-------- Supplied data --------
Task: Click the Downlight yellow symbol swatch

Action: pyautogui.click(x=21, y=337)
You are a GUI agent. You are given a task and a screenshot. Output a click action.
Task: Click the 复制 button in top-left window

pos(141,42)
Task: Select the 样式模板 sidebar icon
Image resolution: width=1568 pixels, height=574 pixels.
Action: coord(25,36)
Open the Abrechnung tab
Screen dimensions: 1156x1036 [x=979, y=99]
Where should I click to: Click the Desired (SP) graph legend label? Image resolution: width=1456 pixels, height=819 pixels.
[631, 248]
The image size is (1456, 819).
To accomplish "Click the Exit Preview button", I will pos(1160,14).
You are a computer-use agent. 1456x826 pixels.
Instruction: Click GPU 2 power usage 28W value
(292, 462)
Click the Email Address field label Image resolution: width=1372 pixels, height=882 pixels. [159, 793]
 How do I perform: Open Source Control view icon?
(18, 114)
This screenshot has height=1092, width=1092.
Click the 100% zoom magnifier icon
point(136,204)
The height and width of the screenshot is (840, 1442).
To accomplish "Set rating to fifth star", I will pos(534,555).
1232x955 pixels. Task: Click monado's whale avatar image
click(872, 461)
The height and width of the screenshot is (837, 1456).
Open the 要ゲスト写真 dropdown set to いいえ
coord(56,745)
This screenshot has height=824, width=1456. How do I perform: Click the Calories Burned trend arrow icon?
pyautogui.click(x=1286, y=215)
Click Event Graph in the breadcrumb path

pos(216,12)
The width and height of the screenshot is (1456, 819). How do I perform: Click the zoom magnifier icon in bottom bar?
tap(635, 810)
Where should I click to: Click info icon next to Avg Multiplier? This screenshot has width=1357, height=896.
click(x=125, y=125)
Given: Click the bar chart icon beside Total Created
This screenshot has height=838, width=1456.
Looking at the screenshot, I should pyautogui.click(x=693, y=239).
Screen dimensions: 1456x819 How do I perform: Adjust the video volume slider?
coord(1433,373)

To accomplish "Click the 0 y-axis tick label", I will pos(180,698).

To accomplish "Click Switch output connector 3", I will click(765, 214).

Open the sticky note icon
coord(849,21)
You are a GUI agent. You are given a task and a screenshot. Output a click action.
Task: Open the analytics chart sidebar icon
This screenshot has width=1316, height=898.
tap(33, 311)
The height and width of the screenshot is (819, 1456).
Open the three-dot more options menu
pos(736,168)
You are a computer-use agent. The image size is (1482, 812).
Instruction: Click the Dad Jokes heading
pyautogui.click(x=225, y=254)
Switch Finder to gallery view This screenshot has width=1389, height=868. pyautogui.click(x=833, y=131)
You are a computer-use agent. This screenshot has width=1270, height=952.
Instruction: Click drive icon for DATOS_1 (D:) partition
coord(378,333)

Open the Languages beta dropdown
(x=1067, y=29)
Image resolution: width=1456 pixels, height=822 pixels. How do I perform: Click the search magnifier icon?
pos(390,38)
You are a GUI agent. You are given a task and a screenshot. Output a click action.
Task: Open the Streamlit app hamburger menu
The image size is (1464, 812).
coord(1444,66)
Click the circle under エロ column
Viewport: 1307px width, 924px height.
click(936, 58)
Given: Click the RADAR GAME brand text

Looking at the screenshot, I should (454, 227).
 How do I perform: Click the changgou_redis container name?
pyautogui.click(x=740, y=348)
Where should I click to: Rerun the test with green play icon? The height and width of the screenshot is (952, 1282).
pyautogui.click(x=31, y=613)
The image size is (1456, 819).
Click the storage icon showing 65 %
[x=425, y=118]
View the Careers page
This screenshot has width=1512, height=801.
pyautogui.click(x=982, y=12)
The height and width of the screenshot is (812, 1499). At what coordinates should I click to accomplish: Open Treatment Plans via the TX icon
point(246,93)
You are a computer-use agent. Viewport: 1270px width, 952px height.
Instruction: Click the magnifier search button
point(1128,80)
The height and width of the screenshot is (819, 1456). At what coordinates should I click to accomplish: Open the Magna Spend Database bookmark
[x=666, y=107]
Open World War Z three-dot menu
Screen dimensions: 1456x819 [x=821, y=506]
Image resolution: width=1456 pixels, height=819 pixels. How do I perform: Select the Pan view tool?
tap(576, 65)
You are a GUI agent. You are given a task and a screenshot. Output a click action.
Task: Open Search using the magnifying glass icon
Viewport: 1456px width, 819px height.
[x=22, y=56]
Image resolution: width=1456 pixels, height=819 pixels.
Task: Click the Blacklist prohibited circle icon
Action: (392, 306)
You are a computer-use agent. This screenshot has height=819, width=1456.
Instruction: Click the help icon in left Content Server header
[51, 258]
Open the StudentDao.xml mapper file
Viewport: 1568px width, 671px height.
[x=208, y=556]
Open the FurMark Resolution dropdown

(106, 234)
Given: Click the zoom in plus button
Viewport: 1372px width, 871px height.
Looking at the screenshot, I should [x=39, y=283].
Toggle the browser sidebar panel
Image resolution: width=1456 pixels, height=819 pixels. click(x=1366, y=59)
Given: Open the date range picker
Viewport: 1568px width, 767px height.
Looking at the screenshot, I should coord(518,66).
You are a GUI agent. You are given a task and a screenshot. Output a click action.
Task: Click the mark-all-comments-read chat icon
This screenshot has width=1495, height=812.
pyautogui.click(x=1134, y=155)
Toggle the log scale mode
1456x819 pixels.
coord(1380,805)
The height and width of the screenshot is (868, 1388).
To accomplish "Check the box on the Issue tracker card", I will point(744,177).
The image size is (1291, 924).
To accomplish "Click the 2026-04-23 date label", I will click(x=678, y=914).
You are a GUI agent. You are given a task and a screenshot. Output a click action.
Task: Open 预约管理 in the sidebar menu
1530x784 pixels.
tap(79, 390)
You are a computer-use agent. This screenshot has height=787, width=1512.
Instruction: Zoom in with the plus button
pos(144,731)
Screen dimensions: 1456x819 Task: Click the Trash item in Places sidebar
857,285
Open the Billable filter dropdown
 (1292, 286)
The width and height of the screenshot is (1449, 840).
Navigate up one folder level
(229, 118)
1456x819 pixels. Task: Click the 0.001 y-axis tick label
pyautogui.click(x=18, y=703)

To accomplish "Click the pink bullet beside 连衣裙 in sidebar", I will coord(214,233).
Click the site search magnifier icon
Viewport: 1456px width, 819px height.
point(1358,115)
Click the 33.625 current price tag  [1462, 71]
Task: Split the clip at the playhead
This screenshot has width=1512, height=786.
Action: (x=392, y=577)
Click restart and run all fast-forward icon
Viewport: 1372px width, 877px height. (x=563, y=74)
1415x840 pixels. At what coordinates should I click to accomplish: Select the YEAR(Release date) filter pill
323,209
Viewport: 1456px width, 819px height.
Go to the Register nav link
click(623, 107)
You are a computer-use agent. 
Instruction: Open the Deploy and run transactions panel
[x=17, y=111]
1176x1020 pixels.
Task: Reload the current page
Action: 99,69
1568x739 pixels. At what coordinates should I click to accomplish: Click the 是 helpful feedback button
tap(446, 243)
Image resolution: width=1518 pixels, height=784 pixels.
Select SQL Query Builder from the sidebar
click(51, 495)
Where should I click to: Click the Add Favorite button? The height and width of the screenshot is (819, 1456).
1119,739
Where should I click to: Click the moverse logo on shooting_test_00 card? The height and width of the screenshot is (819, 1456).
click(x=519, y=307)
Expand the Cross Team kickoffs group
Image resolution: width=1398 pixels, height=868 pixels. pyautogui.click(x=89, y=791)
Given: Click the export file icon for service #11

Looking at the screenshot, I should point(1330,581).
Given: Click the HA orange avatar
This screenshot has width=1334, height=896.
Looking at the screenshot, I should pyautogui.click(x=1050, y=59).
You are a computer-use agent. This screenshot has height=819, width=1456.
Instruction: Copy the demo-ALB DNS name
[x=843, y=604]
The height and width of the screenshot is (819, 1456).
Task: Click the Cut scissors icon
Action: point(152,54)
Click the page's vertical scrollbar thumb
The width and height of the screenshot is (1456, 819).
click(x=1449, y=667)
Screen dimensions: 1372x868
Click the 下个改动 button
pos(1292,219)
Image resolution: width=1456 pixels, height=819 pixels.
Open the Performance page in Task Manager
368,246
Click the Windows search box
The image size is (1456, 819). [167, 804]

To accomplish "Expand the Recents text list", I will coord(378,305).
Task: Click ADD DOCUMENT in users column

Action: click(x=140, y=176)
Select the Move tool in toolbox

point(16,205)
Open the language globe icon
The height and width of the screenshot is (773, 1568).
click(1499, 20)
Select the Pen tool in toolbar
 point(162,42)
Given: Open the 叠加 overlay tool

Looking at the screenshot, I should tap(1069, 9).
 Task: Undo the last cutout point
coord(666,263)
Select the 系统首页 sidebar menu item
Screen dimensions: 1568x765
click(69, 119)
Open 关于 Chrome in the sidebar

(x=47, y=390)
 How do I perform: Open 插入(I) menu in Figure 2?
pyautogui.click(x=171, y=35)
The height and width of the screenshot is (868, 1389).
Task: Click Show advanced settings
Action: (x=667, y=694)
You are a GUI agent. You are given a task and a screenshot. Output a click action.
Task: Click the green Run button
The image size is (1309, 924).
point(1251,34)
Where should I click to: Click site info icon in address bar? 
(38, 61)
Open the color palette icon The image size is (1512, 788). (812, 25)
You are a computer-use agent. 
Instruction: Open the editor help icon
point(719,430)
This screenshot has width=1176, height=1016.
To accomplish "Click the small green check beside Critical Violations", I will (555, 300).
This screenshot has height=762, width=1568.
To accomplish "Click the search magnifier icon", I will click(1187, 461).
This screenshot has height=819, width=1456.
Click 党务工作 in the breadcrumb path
--------
■ Action item
Search the data above for "chart" and copy every line where it turns up.

■ Expected answer
Given: Click the bar chart icon beside Total Created
Task: Open the analytics chart sidebar icon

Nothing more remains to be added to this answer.